**Instruction**
Reproduce the records from the beginning through the line containing "Click the New", with "screenshot" renamed to "screen capture" everywhere it occurs and nothing else altered.

--- START OF Source material ---

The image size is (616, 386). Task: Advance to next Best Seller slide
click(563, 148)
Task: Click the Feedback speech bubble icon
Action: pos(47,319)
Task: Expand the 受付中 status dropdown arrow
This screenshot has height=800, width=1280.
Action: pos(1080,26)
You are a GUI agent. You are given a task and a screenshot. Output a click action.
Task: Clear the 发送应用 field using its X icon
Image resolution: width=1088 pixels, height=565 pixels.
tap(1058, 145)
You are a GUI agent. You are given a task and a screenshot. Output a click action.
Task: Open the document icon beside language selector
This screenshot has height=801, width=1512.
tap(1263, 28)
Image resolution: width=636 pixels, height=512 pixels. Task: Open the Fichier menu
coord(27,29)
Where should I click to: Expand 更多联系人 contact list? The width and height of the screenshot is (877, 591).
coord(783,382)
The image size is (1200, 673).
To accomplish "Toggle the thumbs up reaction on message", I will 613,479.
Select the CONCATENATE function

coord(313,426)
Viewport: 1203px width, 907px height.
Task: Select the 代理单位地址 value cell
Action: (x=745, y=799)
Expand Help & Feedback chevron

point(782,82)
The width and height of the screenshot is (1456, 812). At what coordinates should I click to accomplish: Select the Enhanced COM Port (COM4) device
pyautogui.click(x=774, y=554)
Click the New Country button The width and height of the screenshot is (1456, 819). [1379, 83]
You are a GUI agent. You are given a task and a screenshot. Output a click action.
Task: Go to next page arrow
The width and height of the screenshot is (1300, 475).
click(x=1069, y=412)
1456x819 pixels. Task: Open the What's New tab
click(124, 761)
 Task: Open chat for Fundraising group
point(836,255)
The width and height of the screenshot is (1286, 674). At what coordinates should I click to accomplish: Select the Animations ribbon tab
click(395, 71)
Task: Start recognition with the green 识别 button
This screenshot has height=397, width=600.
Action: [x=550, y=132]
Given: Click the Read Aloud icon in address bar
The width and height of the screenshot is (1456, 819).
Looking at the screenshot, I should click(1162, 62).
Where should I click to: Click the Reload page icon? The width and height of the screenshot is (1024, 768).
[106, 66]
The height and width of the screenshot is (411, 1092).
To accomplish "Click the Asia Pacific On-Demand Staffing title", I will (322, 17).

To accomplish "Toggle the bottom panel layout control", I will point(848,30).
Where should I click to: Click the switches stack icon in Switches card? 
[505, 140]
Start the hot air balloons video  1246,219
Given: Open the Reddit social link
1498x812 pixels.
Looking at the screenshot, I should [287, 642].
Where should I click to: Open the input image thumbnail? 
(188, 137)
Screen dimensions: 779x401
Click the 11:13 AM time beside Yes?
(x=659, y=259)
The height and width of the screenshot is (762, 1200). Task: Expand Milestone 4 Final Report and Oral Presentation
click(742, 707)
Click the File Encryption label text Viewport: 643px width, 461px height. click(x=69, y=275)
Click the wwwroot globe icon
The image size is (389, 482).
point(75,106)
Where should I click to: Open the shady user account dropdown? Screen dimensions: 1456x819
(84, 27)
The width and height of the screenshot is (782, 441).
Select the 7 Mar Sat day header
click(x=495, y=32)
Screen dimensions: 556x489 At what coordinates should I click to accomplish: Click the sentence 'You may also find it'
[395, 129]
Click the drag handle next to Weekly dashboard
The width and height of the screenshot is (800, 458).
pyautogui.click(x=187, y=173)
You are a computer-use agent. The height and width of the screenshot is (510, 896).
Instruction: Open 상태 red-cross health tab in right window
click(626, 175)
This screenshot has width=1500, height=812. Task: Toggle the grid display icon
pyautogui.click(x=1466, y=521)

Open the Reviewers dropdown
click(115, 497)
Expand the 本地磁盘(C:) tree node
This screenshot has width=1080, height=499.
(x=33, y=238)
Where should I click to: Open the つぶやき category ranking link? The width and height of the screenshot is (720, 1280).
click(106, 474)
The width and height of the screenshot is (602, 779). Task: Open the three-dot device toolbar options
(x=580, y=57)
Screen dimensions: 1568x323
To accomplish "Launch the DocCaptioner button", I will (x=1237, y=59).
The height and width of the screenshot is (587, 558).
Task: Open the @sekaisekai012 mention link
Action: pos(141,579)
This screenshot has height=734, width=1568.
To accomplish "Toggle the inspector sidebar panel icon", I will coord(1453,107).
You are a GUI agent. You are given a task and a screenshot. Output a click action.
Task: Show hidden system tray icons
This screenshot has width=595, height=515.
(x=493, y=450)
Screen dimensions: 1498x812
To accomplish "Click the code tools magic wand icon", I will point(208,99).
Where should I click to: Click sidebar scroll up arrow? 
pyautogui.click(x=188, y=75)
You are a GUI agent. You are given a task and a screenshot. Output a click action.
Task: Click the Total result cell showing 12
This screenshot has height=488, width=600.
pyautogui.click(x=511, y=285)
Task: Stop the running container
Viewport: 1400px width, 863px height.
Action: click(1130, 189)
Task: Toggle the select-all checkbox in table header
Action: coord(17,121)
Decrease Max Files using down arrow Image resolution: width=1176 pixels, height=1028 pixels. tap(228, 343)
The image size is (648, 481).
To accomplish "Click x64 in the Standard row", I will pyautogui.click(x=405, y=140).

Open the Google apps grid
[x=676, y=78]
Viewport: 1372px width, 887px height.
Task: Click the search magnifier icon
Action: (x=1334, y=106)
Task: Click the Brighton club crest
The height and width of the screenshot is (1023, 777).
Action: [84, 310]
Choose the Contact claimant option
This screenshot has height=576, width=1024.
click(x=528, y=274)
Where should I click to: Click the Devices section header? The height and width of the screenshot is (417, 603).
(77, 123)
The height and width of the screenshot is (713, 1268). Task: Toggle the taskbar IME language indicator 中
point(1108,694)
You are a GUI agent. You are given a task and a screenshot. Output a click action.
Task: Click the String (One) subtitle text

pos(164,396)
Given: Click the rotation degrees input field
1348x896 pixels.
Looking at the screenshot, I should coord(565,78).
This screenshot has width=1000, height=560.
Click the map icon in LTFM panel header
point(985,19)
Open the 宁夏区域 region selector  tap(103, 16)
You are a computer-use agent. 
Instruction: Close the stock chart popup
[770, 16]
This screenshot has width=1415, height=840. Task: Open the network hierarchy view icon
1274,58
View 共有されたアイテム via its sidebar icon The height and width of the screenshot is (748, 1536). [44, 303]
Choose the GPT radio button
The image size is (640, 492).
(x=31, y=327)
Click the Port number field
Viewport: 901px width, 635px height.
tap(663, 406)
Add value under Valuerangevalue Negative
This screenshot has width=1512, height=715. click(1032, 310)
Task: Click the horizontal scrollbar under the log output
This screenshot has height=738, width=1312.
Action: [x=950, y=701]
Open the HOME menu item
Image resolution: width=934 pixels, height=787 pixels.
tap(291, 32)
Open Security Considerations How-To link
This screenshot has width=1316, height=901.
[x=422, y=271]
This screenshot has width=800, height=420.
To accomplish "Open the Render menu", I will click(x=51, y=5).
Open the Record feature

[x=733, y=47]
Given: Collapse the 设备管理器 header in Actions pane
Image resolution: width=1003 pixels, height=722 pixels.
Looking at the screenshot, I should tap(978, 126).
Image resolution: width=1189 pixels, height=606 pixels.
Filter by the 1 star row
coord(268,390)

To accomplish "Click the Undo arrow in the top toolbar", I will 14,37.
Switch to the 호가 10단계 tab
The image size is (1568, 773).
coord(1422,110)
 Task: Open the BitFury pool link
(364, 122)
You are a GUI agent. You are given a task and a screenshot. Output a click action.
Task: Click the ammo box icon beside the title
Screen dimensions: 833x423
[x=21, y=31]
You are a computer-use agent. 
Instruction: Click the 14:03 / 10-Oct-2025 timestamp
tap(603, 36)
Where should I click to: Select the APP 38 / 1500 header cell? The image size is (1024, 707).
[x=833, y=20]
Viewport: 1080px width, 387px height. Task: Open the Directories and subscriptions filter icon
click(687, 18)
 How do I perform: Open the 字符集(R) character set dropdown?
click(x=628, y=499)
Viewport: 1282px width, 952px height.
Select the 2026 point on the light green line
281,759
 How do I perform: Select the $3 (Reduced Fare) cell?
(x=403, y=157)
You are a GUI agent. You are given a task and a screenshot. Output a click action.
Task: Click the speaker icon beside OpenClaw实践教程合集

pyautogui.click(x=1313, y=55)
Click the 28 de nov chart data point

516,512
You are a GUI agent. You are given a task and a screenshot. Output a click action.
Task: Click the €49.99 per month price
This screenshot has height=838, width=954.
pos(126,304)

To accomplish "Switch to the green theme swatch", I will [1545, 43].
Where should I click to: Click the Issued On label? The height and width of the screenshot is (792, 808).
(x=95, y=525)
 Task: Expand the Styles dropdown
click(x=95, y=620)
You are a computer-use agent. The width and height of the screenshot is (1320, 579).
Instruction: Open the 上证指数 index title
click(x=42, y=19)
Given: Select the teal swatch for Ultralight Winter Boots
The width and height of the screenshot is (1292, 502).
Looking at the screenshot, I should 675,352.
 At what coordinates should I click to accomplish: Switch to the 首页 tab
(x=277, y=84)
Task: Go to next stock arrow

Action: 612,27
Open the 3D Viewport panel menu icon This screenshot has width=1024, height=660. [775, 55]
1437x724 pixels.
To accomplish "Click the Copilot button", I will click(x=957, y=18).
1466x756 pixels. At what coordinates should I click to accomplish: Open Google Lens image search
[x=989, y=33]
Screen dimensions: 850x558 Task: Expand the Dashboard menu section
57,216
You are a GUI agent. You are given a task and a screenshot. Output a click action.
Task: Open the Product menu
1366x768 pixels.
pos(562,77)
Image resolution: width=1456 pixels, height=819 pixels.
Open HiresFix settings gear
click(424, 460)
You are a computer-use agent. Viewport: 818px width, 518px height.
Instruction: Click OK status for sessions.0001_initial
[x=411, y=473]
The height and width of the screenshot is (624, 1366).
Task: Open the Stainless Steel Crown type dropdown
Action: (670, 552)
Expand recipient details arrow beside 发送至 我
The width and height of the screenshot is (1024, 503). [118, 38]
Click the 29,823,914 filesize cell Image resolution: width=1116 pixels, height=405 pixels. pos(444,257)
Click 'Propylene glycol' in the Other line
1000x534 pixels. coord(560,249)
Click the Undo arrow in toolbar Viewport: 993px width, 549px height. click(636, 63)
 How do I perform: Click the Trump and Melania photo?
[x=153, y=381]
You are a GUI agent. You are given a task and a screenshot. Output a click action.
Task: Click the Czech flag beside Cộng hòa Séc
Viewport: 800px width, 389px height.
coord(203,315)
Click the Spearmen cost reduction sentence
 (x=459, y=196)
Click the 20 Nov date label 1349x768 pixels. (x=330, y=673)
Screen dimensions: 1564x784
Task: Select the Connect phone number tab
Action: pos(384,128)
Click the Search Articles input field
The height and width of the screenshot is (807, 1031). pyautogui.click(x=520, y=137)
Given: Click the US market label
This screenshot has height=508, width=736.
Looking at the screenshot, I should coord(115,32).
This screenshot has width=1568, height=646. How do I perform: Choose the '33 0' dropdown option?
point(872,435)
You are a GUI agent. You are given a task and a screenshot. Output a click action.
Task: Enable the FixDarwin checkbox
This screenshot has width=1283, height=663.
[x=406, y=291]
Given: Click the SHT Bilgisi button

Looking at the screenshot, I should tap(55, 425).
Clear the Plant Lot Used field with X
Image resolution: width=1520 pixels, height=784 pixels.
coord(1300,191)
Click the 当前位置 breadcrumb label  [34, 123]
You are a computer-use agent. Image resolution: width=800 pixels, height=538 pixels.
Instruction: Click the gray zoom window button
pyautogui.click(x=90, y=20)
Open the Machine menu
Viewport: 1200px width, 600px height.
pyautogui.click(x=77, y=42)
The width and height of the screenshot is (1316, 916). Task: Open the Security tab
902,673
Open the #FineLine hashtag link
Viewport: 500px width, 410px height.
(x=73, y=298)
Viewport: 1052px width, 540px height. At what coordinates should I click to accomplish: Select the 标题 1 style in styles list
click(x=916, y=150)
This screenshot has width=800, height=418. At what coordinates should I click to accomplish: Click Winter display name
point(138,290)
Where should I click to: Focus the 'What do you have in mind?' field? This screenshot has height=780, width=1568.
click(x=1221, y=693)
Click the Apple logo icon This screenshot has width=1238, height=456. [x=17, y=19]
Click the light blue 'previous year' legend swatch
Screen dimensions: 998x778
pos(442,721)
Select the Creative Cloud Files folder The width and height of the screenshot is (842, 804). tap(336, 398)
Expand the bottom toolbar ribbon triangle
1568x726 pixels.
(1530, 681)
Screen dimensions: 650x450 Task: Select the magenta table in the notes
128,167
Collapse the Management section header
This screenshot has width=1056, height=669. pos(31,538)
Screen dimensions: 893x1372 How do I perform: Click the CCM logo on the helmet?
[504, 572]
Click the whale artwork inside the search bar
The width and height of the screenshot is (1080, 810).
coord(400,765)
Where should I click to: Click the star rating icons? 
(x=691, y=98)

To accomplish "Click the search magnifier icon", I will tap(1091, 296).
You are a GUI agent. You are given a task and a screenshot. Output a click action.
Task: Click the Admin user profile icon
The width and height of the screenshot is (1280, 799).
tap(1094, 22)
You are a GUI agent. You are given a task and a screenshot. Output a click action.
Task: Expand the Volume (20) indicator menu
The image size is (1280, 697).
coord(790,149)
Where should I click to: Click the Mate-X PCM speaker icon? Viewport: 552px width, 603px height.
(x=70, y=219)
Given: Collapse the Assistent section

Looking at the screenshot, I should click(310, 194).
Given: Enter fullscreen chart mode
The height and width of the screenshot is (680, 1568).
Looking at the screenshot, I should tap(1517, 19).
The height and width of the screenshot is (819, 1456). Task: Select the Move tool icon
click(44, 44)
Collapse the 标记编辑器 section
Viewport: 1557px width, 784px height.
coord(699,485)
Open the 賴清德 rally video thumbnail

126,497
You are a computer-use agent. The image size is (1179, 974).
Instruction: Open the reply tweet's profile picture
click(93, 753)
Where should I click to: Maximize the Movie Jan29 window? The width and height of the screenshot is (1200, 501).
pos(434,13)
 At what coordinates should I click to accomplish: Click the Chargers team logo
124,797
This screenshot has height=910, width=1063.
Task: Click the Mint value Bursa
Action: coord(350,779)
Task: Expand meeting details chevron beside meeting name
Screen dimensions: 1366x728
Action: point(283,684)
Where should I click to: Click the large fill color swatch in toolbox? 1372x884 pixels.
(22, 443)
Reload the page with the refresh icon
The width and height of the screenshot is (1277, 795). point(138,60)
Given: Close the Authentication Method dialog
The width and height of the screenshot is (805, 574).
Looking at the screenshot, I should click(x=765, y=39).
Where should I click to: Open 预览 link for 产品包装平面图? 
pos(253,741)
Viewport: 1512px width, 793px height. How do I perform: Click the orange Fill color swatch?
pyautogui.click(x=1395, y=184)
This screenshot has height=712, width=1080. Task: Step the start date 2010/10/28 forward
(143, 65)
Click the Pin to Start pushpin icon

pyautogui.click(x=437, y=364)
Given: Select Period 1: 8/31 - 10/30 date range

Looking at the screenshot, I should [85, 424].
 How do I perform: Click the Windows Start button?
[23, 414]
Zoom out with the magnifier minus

--- END OF Source material ---

**Result of the task**
The image size is (616, 386). Task: Advance to next Best Seller slide
click(563, 148)
Task: Click the Feedback speech bubble icon
Action: pos(47,319)
Task: Expand the 受付中 status dropdown arrow
This screen capture has height=800, width=1280.
Action: pos(1080,26)
You are a GUI agent. You are given a task and a screen capture. Output a click action.
Task: Clear the 发送应用 field using its X icon
Image resolution: width=1088 pixels, height=565 pixels.
tap(1058, 145)
You are a GUI agent. You are given a task and a screen capture. Output a click action.
Task: Open the document icon beside language selector
This screen capture has height=801, width=1512.
tap(1263, 28)
Image resolution: width=636 pixels, height=512 pixels. Task: Open the Fichier menu
coord(27,29)
Where should I click to: Expand 更多联系人 contact list? The width and height of the screen capture is (877, 591).
coord(783,382)
The image size is (1200, 673).
To accomplish "Toggle the thumbs up reaction on message", I will 613,479.
Select the CONCATENATE function

coord(313,426)
Viewport: 1203px width, 907px height.
Task: Select the 代理单位地址 value cell
Action: (x=745, y=799)
Expand Help & Feedback chevron

point(782,82)
The width and height of the screen capture is (1456, 812). At what coordinates should I click to accomplish: Select the Enhanced COM Port (COM4) device
pyautogui.click(x=774, y=554)
Click the New Country button The width and height of the screen capture is (1456, 819). [1379, 83]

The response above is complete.